◆ **Aim of the task**
Could you write out the line containing "The width and height of the screenshot is (824, 463)." and all the lines below it in the data, exactly, through the final one and nothing else?

[Collected data entries]
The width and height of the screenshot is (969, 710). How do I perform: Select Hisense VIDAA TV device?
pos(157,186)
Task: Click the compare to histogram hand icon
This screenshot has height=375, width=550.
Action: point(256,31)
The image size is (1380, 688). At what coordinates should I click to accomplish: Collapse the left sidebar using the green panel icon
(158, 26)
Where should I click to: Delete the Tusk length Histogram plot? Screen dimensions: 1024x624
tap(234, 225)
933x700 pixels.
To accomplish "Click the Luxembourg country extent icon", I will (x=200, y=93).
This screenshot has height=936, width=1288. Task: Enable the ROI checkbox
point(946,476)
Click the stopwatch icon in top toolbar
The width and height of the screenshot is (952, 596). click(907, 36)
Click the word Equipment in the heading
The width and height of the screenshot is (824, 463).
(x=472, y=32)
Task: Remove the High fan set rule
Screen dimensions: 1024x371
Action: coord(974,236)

◆ **Response**
The width and height of the screenshot is (824, 463).
(x=472, y=32)
Task: Remove the High fan set rule
Screen dimensions: 1024x371
Action: coord(974,236)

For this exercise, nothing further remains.